=== Input data ===

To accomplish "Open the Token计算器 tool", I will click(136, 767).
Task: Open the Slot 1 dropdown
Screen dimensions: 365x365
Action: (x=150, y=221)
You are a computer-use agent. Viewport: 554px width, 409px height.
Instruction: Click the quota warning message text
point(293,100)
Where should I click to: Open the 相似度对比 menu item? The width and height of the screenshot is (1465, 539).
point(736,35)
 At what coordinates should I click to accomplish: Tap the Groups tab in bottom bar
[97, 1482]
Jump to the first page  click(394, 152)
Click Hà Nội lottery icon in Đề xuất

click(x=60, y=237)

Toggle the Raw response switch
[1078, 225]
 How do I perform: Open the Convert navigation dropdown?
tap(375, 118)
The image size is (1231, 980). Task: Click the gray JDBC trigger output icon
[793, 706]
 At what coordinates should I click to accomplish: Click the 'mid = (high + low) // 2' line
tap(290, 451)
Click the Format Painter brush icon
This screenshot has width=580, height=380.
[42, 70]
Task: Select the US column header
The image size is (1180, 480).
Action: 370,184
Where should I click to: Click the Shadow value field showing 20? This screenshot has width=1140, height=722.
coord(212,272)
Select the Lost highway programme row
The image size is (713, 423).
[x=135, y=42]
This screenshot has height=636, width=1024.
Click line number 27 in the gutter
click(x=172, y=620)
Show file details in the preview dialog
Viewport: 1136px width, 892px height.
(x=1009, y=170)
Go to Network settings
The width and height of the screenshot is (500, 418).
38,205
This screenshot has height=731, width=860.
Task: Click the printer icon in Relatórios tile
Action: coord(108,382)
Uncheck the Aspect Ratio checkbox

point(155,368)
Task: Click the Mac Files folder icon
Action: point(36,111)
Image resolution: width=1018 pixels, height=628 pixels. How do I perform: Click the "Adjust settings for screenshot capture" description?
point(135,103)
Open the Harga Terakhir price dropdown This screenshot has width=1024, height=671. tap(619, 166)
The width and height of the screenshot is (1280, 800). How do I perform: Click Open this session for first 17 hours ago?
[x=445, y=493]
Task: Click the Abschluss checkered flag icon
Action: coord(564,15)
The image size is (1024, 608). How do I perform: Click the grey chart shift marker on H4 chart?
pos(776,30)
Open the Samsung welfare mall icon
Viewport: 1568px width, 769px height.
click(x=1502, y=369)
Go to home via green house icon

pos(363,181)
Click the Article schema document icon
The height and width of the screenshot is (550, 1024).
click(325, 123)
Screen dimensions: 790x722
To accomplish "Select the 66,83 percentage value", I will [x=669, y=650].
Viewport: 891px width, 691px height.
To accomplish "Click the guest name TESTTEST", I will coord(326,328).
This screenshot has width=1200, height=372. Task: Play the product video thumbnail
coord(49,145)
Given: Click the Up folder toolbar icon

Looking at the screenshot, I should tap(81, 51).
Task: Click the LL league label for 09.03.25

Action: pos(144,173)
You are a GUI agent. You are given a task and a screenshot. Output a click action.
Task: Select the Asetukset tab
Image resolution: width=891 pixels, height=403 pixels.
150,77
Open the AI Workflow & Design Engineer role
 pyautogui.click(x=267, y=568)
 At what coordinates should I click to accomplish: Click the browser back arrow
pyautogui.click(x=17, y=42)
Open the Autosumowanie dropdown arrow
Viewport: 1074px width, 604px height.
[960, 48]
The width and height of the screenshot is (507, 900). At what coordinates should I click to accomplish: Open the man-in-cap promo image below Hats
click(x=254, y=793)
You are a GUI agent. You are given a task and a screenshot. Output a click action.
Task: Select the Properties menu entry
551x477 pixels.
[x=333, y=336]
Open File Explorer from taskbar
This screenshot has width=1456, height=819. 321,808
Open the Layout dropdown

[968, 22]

===

What the task asks » Count the lines in the listing above that contain the string "will", and give only the number.

Finished answer » 3